A traditional Polynesian voyaging canoe has returned to Honolulu in Hawaii, completing the first-ever round-the-world trip by such a vessel.
The boat, the Hokule’a, took three years to journey around the globe.
Its crew navigated without modern instruments, using only the stars, wind and ocean swells as guides.
They aimed to use the same techniques that brought the first Polynesian settlers to Hawaii hundreds of years ago.
Hawaii celebrated the Hokule’a’s homecoming on Honolulu’s Magic Island peninsula on Saturday.
Built in the 1970s, it has travelled around 40,000 nautical miles (74,000km) on this latest trip, known as the Malama Honua voyage, meaning “to care for our Island Earth”.
Its aim has been to spread a message about ocean conservation, sustainability and protecting indigenous culture.
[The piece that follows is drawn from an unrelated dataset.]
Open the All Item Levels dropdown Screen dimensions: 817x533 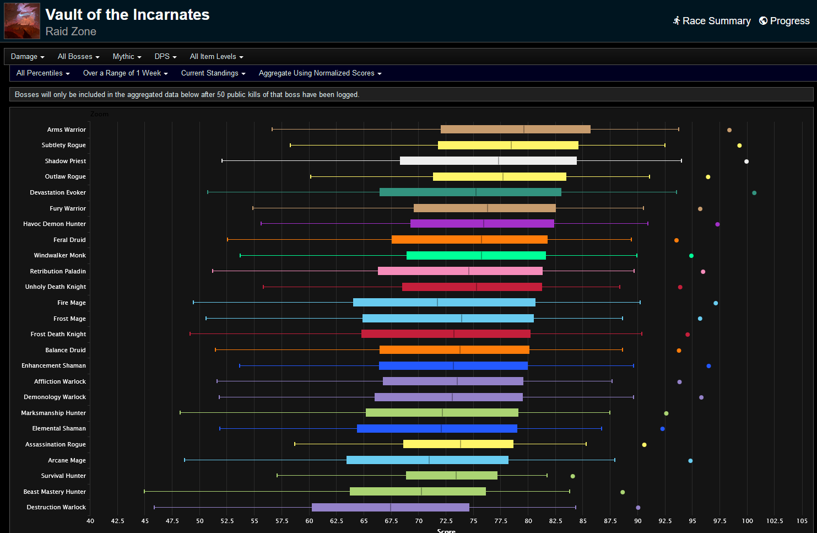(x=216, y=57)
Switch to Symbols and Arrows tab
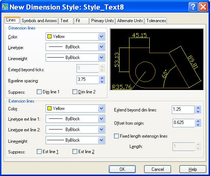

“Hokule’a has sparked a reawakening of Hawaiian culture, language, identity and revitalized voyaging and navigation traditions throughout the Pacific Ocean,” said the voyage organisers on their website.
Naalehu Anthony, crewmember and chief executive director of Hawaiian media company Oiwi TV which documented the trip, told Hawaii Public Radio that wherever they docked, people greeted them with a Hawaiian “Aloha” greeting.
“One of the things I really admire about the voyage, looking back on it, is that we always asked the first nations peoples from these different places for permission to come. We never said we are coming. We said, would it be OK for us to come and honour the native people of this place,” he said.
The voyage, he added, had been an “opportunity to celebrate native knowledge and look at ways that we are more common than we are different”.